Dr Malakai Ofanoa, a Tongan who lectures in pacific health at Auckland University, adds cultural factors to the mix.
"Have you been to a Tongan feast?" he asks. "Fifty suckling pigs! Food is a big part of the culture. If you explore that further you will see the issues around that."
He makes a list: the types of food, inactivity, poverty, poor knowledge, lifestyle as well as cultural aspects.
"In some of the islands, half of the people are affected by diabetes-related blindness. It has huge implications for them and for health services."
The rise of diabetes has opened a new frontier for the foundation set up by Dunedin-born eye surgeon Fred Hollows. Hollows began by treating trachoma in Australia's indigenous population and moved onto other preventable and treatable diseases, particularly cataract.
While cataract is still the leading cause of blindness worldwide, diabetic retinopathy is close behind and has become a main focus for the foundation.
"There is a big and growing need to fill the gaps in healthcare systems in these countries," said Komal Ram, manager of the foundation's Pacific diabetic eye disease programme.
The foundation's goal is for each country they work in to have its own national eye-care system headed by an opthamologist.
"The diabetes problem in the Pacific has been referred to as a time bomb that has gone off. People are presenting too late, with chronic conditions, right across the region," Ram says.

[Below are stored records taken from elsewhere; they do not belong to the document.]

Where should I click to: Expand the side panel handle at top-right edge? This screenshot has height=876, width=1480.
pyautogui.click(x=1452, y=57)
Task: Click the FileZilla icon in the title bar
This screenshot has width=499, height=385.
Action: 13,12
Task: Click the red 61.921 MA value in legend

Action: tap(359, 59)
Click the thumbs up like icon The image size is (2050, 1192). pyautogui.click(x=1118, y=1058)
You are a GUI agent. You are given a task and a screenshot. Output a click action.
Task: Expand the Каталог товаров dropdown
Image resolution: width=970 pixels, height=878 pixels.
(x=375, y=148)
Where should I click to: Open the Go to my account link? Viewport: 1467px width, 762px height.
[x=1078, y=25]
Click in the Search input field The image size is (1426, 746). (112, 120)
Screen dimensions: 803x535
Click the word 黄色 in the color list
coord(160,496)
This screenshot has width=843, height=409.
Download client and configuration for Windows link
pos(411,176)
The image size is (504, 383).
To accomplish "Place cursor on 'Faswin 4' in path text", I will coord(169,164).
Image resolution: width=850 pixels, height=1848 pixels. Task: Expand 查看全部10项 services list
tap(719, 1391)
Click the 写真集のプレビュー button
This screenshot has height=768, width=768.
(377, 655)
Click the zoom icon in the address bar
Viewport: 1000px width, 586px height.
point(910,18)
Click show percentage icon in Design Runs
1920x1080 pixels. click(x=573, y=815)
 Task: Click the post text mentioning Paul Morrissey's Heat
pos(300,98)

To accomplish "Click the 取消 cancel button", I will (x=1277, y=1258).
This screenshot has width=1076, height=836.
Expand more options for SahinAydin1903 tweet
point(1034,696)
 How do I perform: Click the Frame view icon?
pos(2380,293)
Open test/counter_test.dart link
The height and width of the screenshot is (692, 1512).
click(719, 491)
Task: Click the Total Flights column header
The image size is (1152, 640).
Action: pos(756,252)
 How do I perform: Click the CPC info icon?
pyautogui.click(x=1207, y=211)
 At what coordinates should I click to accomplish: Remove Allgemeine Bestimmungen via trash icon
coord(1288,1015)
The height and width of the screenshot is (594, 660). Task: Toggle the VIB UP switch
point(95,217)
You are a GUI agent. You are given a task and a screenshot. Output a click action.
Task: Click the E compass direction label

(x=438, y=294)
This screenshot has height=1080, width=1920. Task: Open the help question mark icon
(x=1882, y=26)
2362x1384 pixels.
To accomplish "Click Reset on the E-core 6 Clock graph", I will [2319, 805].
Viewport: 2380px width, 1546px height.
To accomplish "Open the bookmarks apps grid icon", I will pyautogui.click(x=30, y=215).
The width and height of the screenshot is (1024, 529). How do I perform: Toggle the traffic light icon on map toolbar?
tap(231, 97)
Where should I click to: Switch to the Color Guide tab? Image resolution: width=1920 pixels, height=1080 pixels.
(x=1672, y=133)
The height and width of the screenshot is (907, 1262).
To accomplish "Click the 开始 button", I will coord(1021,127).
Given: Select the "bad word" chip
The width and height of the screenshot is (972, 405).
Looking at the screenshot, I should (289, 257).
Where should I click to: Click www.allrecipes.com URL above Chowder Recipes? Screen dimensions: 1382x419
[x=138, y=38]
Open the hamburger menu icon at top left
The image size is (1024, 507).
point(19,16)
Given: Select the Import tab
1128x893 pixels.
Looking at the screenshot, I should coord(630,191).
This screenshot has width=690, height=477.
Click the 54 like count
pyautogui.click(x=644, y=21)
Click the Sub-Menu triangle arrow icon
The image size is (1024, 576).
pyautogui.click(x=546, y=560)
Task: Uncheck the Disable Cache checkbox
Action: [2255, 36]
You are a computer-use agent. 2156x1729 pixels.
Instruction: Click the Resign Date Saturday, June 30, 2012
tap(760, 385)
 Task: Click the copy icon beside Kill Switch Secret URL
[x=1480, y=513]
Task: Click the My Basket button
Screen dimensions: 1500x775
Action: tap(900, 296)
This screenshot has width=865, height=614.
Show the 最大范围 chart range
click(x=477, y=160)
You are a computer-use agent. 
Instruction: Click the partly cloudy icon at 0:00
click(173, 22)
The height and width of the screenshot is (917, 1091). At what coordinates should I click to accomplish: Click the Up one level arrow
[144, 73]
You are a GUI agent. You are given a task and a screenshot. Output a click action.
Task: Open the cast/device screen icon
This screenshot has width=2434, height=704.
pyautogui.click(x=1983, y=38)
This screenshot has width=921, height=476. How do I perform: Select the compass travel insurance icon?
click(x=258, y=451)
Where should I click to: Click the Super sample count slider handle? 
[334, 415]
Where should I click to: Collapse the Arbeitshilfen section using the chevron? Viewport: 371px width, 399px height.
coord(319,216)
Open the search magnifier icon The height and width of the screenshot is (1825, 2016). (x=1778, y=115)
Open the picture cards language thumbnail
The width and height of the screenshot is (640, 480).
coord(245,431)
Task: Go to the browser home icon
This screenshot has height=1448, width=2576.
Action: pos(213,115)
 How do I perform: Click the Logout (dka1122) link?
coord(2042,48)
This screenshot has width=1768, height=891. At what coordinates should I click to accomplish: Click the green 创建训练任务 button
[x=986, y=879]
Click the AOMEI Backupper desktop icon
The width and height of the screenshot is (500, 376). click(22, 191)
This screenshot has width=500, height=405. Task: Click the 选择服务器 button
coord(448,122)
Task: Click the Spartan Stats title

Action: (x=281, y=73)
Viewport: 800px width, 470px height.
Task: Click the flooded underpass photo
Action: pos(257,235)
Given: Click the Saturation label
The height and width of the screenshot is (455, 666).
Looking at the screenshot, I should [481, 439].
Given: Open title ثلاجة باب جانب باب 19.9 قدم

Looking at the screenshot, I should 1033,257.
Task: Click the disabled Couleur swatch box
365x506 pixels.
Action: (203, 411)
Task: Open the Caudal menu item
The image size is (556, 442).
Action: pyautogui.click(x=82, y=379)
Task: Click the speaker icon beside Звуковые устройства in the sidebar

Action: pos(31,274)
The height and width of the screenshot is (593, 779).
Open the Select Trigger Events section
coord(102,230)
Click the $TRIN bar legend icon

"When a person has diabetes the job becomes trying to prevent them getting the complications; amputations, going blind, renal failure."
Another charity focussed on reducing preventable blindness is the Queen Elizabeth Diamond Jubilee Trust, set up on the Queen's 60th jubilee in 2012 and focussed on Commonwealth countries.
The trust's director of programmes, Andrew Cooper, who was on a visit to Vanuatu, told the Herald that a lot of education was needed about diabetes, diet and exercise.
"To see the number of people who have diabetes, the numbers having amputations and the numbers who might go blind has been quite shocking."
The goal was to help each country provide annual eye checks and laser operations where needed.
"We know that with the right screening and treatment we can reduce 95% of the worst sight-threatening diabetic retinopathy."
The number of people in the world with diabetes has nearly quadrupled since 1980.
It is increasing most rapidly in low- and middle-income countries.
7 of the 10 countries with the highest incidence of diabetes are in the Pacific.
The causes are complex, but the rise is linked to obesity, diet and insufficient exercise.
Diabetes of all types can lead to complications in many parts of the body and increase the risk of dying prematurely.
A large proportion of diabetes and its complications can be prevented by a healthy diet, regular exercise, maintaining a normal body weight and avoiding tobacco use.